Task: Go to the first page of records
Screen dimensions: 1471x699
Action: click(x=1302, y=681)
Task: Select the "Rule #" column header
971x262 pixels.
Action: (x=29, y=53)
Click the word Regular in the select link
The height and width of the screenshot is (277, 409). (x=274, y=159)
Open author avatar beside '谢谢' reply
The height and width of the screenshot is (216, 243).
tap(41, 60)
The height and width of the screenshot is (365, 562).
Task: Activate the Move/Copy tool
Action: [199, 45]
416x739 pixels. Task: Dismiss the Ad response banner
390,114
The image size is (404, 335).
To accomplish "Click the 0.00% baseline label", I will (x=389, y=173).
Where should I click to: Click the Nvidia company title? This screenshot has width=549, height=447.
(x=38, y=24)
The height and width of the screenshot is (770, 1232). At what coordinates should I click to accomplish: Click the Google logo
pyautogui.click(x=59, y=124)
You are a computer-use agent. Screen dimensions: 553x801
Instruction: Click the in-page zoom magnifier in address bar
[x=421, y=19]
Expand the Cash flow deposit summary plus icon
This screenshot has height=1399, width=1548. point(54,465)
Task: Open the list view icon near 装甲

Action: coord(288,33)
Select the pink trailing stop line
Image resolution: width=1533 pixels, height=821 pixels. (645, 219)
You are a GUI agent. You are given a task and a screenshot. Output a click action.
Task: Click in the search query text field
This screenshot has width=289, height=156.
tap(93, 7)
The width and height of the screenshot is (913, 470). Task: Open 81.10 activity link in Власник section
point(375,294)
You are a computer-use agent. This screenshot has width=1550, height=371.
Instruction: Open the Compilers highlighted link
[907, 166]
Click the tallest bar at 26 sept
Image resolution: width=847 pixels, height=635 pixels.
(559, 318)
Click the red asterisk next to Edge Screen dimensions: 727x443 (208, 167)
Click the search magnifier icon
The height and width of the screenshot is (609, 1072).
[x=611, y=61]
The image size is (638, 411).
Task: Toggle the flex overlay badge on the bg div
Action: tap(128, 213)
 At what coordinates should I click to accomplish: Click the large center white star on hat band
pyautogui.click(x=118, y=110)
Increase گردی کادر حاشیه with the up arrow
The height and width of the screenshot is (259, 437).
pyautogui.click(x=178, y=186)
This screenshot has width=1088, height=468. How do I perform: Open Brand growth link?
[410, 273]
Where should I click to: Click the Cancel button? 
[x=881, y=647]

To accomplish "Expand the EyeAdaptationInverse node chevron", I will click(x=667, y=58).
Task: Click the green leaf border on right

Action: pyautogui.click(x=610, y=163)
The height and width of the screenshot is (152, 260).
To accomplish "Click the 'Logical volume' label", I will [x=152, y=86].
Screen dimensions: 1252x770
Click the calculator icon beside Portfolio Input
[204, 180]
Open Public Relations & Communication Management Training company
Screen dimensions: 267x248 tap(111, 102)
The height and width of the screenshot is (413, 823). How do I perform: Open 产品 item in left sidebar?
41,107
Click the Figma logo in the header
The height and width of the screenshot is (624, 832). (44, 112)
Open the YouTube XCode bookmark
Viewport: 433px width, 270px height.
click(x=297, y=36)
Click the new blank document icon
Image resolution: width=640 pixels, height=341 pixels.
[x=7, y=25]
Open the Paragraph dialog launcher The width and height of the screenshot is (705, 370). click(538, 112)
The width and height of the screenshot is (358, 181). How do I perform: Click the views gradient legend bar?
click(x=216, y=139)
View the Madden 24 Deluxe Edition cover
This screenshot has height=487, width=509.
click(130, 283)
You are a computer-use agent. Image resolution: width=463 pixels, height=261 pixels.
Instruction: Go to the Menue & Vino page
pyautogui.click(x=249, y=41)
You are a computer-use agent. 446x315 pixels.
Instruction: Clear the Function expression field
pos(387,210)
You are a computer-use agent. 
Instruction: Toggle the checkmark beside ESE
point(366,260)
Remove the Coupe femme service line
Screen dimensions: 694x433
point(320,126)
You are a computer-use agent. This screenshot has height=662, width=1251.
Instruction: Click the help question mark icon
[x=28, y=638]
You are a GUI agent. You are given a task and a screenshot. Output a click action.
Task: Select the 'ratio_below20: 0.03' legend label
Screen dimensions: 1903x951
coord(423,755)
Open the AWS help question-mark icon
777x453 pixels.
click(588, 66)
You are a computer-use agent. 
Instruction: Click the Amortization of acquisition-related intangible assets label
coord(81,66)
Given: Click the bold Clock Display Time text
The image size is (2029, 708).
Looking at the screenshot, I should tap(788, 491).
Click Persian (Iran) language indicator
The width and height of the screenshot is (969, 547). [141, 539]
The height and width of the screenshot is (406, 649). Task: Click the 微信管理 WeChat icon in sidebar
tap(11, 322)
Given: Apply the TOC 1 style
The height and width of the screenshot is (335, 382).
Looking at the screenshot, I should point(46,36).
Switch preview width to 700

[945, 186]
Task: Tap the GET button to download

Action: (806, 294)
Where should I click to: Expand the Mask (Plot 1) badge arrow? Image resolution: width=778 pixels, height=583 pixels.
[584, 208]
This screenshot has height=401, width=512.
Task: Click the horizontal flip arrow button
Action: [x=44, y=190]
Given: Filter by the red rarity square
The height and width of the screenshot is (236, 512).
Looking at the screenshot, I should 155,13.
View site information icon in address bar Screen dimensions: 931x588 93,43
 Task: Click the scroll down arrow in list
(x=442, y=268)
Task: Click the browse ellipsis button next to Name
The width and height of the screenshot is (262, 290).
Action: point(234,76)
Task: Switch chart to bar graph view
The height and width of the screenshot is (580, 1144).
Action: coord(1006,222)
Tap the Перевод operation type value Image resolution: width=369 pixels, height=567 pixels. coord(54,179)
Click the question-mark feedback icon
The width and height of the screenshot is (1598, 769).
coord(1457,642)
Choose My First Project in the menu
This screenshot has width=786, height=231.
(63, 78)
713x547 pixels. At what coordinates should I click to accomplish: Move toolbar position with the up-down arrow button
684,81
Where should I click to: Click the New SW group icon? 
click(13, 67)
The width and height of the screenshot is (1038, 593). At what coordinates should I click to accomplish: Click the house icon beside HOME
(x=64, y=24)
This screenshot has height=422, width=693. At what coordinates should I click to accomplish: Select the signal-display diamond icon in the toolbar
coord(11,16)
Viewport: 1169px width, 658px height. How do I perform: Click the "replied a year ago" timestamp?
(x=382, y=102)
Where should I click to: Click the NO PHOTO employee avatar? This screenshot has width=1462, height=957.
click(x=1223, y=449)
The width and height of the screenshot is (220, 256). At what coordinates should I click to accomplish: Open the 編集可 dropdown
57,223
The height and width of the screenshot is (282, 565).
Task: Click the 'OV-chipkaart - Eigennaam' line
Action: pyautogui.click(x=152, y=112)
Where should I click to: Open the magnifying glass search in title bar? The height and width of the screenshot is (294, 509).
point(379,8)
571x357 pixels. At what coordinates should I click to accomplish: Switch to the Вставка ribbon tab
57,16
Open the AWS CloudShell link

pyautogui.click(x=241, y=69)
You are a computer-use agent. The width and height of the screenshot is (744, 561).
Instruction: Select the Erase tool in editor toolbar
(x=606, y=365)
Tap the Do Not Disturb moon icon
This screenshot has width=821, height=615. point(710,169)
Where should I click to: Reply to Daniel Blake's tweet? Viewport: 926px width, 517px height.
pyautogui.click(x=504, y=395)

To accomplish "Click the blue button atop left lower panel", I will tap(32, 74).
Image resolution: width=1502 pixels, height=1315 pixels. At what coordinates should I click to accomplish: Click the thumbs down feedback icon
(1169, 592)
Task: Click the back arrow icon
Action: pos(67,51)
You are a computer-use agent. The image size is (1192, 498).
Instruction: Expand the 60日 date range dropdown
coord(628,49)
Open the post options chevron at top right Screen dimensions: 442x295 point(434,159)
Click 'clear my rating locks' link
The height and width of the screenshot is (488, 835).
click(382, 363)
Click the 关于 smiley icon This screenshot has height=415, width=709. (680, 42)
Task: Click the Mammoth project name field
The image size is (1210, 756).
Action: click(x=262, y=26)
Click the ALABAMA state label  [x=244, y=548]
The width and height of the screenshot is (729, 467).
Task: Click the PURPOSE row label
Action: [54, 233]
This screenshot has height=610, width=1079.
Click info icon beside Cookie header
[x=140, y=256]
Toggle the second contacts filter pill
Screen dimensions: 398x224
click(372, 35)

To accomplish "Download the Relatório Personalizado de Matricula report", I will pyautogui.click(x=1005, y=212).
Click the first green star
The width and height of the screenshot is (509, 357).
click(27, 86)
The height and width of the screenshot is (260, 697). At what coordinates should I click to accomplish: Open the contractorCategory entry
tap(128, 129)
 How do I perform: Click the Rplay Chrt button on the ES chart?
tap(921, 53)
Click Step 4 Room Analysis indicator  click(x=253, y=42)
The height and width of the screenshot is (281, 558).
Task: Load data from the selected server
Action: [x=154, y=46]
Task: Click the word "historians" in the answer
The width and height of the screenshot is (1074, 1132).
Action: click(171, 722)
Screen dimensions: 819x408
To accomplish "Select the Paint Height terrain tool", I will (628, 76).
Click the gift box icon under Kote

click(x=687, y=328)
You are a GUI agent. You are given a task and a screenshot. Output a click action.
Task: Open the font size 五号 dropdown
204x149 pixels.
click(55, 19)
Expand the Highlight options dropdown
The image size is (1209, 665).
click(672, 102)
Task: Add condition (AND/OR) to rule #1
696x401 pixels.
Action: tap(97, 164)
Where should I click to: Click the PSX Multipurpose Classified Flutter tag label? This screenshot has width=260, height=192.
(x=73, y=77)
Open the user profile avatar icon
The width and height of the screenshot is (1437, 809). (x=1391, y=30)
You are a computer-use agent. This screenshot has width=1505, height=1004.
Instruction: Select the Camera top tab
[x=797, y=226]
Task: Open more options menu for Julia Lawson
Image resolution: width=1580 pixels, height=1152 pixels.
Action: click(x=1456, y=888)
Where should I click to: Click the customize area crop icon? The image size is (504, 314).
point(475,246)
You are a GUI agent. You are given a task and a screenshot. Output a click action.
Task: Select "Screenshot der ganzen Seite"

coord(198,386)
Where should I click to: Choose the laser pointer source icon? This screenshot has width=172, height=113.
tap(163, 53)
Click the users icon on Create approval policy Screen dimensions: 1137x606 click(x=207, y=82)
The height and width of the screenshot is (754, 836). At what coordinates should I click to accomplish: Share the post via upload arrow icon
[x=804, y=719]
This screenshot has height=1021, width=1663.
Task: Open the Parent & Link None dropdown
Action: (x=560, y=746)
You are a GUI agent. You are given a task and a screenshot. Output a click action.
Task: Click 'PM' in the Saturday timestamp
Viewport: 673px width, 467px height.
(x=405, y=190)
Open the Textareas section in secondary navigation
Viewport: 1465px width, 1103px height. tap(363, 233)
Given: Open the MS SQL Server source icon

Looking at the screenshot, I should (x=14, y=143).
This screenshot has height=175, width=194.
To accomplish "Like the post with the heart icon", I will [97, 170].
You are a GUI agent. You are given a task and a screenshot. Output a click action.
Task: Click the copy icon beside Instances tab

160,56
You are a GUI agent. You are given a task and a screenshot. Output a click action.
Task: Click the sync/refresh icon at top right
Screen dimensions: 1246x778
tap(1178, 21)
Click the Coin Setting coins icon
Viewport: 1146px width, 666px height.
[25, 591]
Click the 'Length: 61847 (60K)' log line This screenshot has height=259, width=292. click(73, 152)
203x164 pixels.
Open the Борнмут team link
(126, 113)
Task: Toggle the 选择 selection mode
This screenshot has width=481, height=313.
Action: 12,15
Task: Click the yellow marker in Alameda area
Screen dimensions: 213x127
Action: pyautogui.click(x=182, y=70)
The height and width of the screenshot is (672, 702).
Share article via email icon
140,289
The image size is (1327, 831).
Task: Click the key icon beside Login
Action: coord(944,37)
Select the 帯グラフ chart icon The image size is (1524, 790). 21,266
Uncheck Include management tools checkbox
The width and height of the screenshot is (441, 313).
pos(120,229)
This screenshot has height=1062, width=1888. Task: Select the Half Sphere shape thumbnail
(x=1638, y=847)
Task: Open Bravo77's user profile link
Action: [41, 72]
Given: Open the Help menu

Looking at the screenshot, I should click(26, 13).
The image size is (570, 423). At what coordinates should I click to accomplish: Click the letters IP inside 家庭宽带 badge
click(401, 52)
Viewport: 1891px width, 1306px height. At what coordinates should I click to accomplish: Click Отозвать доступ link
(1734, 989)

WHAT THE TASK ASKS
Convert the material starting at the line that contains "This screenshot has width=1088, height=468." and ending at the line that contains "click(588, 66)", both included, into a JSON list of strings with one string per line and blank lines left out.

ANSWER BELOW
[
  "This screenshot has width=1088, height=468. How do I perform: Open Brand growth link?",
  "[410, 273]",
  "Where should I click to: Click the Cancel button? ",
  "[x=881, y=647]",
  "To accomplish \"Expand the EyeAdaptationInverse node chevron\", I will click(x=667, y=58).",
  "Task: Click the green leaf border on right",
  "Action: pyautogui.click(x=610, y=163)",
  "The height and width of the screenshot is (152, 260).",
  "To accomplish \"Click the 'Logical volume' label\", I will [x=152, y=86].",
  "Screen dimensions: 1252x770",
  "Click the calculator icon beside Portfolio Input",
  "[204, 180]",
  "Open Public Relations & Communication Management Training company",
  "Screen dimensions: 267x248 tap(111, 102)",
  "The height and width of the screenshot is (413, 823). How do I perform: Open 产品 item in left sidebar?",
  "41,107",
  "Click the Figma logo in the header",
  "The height and width of the screenshot is (624, 832). (44, 112)",
  "Open the YouTube XCode bookmark",
  "Viewport: 433px width, 270px height.",
  "click(x=297, y=36)",
  "Click the new blank document icon",
  "Image resolution: width=640 pixels, height=341 pixels.",
  "[x=7, y=25]",
  "Open the Paragraph dialog launcher The width and height of the screenshot is (705, 370). click(538, 112)",
  "The width and height of the screenshot is (358, 181). How do I perform: Click the views gradient legend bar?",
  "click(x=216, y=139)",
  "View the Madden 24 Deluxe Edition cover",
  "This screenshot has height=487, width=509.",
  "click(130, 283)",
  "You are a computer-use agent. Image resolution: width=463 pixels, height=261 pixels.",
  "Instruction: Go to the Menue & Vino page",
  "pyautogui.click(x=249, y=41)",
  "You are a computer-use agent. 446x315 pixels.",
  "Instruction: Clear the Function expression field",
  "pos(387,210)",
  "You are a computer-use agent. ",
  "Instruction: Toggle the checkmark beside ESE",
  "point(366,260)",
  "Remove the Coupe femme service line",
  "Screen dimensions: 694x433",
  "point(320,126)",
  "You are a computer-use agent. This screenshot has height=662, width=1251.",
  "Instruction: Click the help question mark icon",
  "[x=28, y=638]",
  "You are a GUI agent. You are given a task and a screenshot. Output a click action.",
  "Task: Select the 'ratio_below20: 0.03' legend label",
  "Screen dimensions: 1903x951",
  "coord(423,755)",
  "Open the AWS help question-mark icon",
  "777x453 pixels.",
  "click(588, 66)"
]